11 February 1998

It's all in the gram stain: endocarditis in drug user

"Skin rash and joint pains occurring in a heroin addict who has recently commenced treatment should be taken seriously."

by Andrew Byrne

The patient presented with a 24 hour history of acutely tender, swollen left ankle and right elbow. Subsequent lack of response to treatment and florid rash led to a life-threatening diagnosis.


A month earlier, my 25 year old patient had started methadone for a six month heroin habit. 'Toong' had first used opium at the age of 12 back in his home village in Thailand. He became dependent in his early teenage with regular daily use of poppy tea and then smoked opium.
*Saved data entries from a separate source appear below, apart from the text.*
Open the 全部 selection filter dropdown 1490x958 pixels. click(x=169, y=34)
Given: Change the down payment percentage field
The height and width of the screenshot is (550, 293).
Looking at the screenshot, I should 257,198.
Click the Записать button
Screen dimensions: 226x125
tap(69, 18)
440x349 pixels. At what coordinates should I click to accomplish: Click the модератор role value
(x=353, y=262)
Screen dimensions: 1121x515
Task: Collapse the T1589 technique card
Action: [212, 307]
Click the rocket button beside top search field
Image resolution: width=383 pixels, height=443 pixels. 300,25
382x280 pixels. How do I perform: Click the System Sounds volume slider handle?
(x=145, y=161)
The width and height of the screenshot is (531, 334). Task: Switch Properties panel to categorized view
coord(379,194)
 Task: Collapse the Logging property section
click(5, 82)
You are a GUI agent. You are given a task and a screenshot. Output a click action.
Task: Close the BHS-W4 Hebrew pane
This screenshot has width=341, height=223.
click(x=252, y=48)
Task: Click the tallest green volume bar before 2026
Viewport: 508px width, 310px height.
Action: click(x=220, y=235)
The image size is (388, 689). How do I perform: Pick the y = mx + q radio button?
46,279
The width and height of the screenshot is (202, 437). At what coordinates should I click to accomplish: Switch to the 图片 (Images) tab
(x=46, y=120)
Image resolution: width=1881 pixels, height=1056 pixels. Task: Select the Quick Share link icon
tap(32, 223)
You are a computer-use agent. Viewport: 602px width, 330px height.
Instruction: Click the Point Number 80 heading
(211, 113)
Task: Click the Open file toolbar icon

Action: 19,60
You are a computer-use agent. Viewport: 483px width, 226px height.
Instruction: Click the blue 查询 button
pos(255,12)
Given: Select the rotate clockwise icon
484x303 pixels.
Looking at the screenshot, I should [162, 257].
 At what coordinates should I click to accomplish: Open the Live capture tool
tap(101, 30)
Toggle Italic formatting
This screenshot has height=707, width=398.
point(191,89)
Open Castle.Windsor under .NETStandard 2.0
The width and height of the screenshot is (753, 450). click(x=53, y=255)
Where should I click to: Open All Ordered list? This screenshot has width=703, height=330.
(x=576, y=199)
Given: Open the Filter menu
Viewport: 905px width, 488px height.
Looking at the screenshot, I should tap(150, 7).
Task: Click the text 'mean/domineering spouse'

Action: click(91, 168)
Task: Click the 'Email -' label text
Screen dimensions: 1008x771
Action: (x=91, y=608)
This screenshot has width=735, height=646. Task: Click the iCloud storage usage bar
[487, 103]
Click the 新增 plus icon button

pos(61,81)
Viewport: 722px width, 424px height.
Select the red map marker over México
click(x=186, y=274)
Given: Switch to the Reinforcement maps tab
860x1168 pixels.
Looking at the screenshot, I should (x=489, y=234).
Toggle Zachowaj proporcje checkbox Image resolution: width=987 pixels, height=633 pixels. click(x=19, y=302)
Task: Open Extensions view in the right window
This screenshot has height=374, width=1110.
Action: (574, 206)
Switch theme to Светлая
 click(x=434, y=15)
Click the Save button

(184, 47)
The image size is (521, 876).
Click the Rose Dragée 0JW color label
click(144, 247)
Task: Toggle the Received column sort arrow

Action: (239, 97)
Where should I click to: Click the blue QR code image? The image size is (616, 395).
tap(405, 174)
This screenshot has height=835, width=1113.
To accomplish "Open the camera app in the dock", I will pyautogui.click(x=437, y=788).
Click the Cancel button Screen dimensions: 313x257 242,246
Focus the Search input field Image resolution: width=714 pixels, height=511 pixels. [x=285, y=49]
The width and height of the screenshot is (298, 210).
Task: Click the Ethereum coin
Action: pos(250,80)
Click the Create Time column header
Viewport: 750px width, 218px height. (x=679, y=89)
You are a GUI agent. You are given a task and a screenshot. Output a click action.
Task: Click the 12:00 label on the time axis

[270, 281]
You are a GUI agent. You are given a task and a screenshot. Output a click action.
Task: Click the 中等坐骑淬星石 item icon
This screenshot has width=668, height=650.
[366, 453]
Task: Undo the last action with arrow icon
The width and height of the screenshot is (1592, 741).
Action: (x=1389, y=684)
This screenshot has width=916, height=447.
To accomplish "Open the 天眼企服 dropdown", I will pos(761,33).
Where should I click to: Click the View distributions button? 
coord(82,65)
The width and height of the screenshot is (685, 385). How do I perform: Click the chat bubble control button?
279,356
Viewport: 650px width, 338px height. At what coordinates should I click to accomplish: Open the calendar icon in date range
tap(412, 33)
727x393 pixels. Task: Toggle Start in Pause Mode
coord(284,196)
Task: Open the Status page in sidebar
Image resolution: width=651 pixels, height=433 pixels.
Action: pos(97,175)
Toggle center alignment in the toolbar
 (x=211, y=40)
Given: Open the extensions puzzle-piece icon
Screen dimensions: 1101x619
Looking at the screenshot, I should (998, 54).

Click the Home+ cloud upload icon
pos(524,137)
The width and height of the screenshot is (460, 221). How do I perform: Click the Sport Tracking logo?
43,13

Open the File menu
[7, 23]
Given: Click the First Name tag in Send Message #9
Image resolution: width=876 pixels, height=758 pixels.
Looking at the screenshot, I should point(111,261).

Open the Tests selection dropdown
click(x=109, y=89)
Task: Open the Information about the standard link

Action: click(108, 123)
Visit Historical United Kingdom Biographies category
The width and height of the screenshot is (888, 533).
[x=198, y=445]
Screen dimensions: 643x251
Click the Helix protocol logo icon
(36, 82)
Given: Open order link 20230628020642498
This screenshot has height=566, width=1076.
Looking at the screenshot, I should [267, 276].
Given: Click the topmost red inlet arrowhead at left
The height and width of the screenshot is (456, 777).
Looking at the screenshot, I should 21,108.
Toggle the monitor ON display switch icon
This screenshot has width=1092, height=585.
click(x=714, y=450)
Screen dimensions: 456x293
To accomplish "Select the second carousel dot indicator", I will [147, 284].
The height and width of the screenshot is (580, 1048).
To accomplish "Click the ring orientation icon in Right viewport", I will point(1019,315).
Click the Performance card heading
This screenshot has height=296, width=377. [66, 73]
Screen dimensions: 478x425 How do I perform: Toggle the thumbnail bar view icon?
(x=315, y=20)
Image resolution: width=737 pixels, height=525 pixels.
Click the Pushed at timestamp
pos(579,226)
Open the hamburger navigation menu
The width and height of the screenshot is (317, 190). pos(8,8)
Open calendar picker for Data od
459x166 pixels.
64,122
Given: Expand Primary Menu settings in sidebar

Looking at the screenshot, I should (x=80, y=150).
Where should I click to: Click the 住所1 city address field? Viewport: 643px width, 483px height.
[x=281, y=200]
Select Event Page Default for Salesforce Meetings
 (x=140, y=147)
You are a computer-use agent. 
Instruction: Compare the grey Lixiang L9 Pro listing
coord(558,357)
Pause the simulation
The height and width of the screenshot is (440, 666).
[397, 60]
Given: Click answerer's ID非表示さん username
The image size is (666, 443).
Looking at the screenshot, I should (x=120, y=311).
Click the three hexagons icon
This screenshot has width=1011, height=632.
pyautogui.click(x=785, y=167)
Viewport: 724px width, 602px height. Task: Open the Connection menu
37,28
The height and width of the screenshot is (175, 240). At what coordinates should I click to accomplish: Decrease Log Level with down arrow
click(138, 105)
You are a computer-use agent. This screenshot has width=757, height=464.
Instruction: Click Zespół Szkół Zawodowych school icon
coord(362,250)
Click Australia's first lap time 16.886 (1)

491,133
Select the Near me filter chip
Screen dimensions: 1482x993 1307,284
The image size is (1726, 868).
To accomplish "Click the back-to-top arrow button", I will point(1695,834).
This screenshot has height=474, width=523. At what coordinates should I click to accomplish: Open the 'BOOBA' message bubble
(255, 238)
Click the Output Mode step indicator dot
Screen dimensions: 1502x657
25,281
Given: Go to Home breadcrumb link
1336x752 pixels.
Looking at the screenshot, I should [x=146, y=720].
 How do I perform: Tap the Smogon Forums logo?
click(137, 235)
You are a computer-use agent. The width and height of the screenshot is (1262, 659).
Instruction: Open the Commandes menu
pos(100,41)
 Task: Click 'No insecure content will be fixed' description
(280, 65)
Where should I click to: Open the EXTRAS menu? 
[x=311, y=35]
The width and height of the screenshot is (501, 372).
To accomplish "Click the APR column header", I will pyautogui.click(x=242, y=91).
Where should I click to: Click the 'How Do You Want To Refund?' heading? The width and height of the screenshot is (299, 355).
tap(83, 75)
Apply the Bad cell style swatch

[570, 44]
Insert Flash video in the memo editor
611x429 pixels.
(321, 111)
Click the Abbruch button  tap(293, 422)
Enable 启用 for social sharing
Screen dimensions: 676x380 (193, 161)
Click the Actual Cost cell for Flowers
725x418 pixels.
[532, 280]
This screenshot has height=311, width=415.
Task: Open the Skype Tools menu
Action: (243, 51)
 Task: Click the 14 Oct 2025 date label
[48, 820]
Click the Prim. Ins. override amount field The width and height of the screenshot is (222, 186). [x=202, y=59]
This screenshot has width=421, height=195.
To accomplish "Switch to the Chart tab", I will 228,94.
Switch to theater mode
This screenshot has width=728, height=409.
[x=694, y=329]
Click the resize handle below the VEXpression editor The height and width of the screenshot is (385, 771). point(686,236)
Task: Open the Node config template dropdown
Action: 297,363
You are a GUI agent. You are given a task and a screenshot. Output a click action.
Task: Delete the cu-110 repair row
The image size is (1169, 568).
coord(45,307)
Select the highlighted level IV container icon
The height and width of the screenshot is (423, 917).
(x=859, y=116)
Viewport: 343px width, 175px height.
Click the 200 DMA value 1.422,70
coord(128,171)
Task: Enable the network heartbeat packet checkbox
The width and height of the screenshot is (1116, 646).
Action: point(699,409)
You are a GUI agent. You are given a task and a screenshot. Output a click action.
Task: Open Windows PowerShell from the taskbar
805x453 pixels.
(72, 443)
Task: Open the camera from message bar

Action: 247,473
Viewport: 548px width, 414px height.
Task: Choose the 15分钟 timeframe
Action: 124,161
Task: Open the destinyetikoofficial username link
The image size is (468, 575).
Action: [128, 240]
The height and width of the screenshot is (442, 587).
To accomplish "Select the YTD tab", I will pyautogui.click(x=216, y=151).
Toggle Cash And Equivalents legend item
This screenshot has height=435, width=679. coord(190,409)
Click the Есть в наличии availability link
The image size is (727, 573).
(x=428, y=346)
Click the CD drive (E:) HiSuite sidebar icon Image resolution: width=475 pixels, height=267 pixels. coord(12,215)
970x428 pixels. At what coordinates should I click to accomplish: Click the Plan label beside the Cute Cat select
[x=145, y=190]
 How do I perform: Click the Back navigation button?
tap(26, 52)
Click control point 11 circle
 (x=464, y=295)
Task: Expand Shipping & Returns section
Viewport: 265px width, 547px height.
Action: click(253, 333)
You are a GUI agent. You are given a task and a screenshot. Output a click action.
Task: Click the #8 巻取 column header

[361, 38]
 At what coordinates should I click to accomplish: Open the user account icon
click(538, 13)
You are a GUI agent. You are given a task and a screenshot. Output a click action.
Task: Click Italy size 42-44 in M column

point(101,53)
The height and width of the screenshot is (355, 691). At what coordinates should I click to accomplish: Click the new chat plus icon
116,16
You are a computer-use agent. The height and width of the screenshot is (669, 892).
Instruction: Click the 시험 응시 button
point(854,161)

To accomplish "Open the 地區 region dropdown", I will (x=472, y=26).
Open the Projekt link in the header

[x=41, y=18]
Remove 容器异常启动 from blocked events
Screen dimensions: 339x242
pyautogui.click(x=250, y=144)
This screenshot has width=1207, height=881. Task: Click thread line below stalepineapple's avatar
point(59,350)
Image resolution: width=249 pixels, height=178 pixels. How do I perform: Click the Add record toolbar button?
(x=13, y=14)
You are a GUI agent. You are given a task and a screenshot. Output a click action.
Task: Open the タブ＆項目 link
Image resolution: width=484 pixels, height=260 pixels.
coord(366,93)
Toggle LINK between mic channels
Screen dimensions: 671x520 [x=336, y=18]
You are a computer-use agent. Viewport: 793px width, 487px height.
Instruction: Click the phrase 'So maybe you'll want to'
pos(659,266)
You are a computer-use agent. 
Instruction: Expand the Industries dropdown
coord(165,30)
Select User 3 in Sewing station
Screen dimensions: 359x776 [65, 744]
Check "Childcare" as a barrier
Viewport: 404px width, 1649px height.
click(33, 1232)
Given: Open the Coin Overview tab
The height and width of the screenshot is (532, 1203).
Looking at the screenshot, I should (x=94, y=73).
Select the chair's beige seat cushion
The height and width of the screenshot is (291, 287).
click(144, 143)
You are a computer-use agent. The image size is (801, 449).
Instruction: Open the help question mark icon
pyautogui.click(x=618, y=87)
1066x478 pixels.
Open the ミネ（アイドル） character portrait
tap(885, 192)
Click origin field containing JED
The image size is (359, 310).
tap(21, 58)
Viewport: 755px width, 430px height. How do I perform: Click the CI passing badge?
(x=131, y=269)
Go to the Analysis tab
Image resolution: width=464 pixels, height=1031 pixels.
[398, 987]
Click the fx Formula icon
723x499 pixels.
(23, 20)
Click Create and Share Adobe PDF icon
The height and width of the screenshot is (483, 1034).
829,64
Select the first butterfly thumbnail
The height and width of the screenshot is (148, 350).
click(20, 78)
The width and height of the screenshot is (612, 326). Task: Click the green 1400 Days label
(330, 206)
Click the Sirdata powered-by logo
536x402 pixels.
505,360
His father who was a religious man and tried to stop his son from using drugs. An amputee, he died when Toong was 18 years old. His mother brought the rest of the family to Australia when Toong was aged 20. He worked in a restaurant for a living and used no illicit drugs for his first four years in his new country. After running into a friend from Bangkok, he began dabbling again, working his habit up to $50 per day. He also began injecting.

Toong had tried cocaine, amphetamine and ecstasy but had never used these drugs on a regular basis. When he could not obtain supplies of heroin he took tranquillizers so he could sleep. He bought these on the street for a dollar a tablet. He smoked cannabis about three times daily, using a bong, but did not use tobacco which gave him asthma. He never drank alcohol. He had no other previous past ill-health.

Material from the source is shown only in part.